= EXERCISE REQUIREMENTS =
What you give back must match the data below character for character.

= DATASET RECORDS =
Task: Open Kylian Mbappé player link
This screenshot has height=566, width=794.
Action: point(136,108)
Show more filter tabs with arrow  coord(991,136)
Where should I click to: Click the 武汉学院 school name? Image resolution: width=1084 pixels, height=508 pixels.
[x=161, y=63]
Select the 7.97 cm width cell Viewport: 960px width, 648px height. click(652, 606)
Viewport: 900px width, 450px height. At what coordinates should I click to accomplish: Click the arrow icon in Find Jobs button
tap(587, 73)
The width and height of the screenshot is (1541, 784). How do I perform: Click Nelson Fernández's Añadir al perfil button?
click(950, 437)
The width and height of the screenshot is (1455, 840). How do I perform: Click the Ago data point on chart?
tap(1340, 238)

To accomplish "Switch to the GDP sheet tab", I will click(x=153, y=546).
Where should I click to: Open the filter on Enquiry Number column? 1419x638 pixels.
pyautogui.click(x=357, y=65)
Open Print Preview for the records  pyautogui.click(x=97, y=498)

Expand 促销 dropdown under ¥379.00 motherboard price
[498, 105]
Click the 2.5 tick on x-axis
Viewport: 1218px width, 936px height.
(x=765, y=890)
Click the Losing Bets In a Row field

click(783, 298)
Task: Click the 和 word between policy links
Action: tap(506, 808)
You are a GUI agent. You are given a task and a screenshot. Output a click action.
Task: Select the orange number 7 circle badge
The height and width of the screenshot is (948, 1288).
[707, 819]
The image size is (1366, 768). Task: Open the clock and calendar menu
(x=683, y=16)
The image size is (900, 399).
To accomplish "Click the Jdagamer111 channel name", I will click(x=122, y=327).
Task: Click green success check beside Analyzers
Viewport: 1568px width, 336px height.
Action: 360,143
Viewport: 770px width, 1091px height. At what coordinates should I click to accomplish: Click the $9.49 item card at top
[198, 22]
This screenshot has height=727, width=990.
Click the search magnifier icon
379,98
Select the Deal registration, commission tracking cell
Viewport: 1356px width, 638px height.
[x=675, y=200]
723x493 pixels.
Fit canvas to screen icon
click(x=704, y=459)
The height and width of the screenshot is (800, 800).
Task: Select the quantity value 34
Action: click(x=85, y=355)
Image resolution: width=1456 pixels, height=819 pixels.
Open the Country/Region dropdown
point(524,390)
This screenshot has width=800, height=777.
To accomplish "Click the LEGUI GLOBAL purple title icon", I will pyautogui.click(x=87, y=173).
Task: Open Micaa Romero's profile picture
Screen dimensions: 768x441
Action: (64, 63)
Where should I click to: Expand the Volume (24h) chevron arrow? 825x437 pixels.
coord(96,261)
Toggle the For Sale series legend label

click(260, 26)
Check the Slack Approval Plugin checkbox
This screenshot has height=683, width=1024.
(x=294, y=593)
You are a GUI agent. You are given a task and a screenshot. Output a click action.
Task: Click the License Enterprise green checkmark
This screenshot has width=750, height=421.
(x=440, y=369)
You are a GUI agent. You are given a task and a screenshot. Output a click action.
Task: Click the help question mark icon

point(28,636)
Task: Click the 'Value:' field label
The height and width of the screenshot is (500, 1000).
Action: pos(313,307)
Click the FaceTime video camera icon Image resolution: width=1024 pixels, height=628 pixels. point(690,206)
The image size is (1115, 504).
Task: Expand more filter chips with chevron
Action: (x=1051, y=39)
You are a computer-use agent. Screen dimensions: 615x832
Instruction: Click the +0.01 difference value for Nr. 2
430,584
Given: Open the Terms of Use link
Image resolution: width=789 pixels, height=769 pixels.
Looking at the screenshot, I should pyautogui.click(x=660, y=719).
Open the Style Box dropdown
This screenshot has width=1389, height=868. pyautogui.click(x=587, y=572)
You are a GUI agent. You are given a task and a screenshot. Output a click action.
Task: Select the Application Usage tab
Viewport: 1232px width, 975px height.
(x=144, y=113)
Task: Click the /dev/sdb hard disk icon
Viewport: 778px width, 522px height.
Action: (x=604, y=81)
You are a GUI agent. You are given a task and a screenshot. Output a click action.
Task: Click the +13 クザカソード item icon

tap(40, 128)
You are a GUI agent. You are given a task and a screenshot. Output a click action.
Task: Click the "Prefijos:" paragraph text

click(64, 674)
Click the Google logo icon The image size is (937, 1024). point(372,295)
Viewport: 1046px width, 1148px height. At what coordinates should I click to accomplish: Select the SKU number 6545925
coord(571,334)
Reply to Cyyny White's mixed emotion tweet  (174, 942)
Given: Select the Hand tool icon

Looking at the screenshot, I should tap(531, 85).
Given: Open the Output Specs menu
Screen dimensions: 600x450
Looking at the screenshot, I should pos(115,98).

= RESPONSE AREA =
Task: Open Kylian Mbappé player link
This screenshot has height=566, width=794.
Action: point(136,108)
Show more filter tabs with arrow  coord(991,136)
Where should I click to: Click the 武汉学院 school name? Image resolution: width=1084 pixels, height=508 pixels.
[x=161, y=63]
Select the 7.97 cm width cell Viewport: 960px width, 648px height. click(652, 606)
Viewport: 900px width, 450px height. At what coordinates should I click to accomplish: Click the arrow icon in Find Jobs button
tap(587, 73)
The width and height of the screenshot is (1541, 784). How do I perform: Click Nelson Fernández's Añadir al perfil button?
click(950, 437)
The width and height of the screenshot is (1455, 840). How do I perform: Click the Ago data point on chart?
tap(1340, 238)

To accomplish "Switch to the GDP sheet tab", I will click(x=153, y=546).
Where should I click to: Open the filter on Enquiry Number column? 1419x638 pixels.
pyautogui.click(x=357, y=65)
Open Print Preview for the records  pyautogui.click(x=97, y=498)

Expand 促销 dropdown under ¥379.00 motherboard price
[498, 105]
Click the 2.5 tick on x-axis
Viewport: 1218px width, 936px height.
(x=765, y=890)
Click the Losing Bets In a Row field

click(783, 298)
Task: Click the 和 word between policy links
Action: tap(506, 808)
You are a GUI agent. You are given a task and a screenshot. Output a click action.
Task: Select the orange number 7 circle badge
The height and width of the screenshot is (948, 1288).
[707, 819]
The image size is (1366, 768). Task: Open the clock and calendar menu
(x=683, y=16)
The image size is (900, 399).
To accomplish "Click the Jdagamer111 channel name", I will click(x=122, y=327).
Task: Click green success check beside Analyzers
Viewport: 1568px width, 336px height.
Action: 360,143
Viewport: 770px width, 1091px height. At what coordinates should I click to accomplish: Click the $9.49 item card at top
[198, 22]
This screenshot has height=727, width=990.
Click the search magnifier icon
379,98
Select the Deal registration, commission tracking cell
Viewport: 1356px width, 638px height.
[x=675, y=200]
723x493 pixels.
Fit canvas to screen icon
click(x=704, y=459)
The height and width of the screenshot is (800, 800).
Task: Select the quantity value 34
Action: click(x=85, y=355)
Image resolution: width=1456 pixels, height=819 pixels.
Open the Country/Region dropdown
point(524,390)
This screenshot has width=800, height=777.
To accomplish "Click the LEGUI GLOBAL purple title icon", I will pyautogui.click(x=87, y=173).
Task: Open Micaa Romero's profile picture
Screen dimensions: 768x441
Action: (64, 63)
Where should I click to: Expand the Volume (24h) chevron arrow? 825x437 pixels.
coord(96,261)
Toggle the For Sale series legend label

click(260, 26)
Check the Slack Approval Plugin checkbox
This screenshot has height=683, width=1024.
(x=294, y=593)
You are a GUI agent. You are given a task and a screenshot. Output a click action.
Task: Click the License Enterprise green checkmark
This screenshot has width=750, height=421.
(x=440, y=369)
You are a GUI agent. You are given a task and a screenshot. Output a click action.
Task: Click the help question mark icon

point(28,636)
Task: Click the 'Value:' field label
The height and width of the screenshot is (500, 1000).
Action: pos(313,307)
Click the FaceTime video camera icon Image resolution: width=1024 pixels, height=628 pixels. point(690,206)
The image size is (1115, 504).
Task: Expand more filter chips with chevron
Action: (x=1051, y=39)
You are a computer-use agent. Screen dimensions: 615x832
Instruction: Click the +0.01 difference value for Nr. 2
430,584
Given: Open the Terms of Use link
Image resolution: width=789 pixels, height=769 pixels.
Looking at the screenshot, I should pyautogui.click(x=660, y=719).
Open the Style Box dropdown
This screenshot has width=1389, height=868. pyautogui.click(x=587, y=572)
You are a GUI agent. You are given a task and a screenshot. Output a click action.
Task: Select the Application Usage tab
Viewport: 1232px width, 975px height.
(x=144, y=113)
Task: Click the /dev/sdb hard disk icon
Viewport: 778px width, 522px height.
Action: (x=604, y=81)
You are a GUI agent. You are given a task and a screenshot. Output a click action.
Task: Click the +13 クザカソード item icon

tap(40, 128)
You are a GUI agent. You are given a task and a screenshot. Output a click action.
Task: Click the "Prefijos:" paragraph text

click(64, 674)
Click the Google logo icon The image size is (937, 1024). point(372,295)
Viewport: 1046px width, 1148px height. At what coordinates should I click to accomplish: Select the SKU number 6545925
coord(571,334)
Reply to Cyyny White's mixed emotion tweet  (174, 942)
Given: Select the Hand tool icon

Looking at the screenshot, I should tap(531, 85).
Given: Open the Output Specs menu
Screen dimensions: 600x450
Looking at the screenshot, I should pos(115,98).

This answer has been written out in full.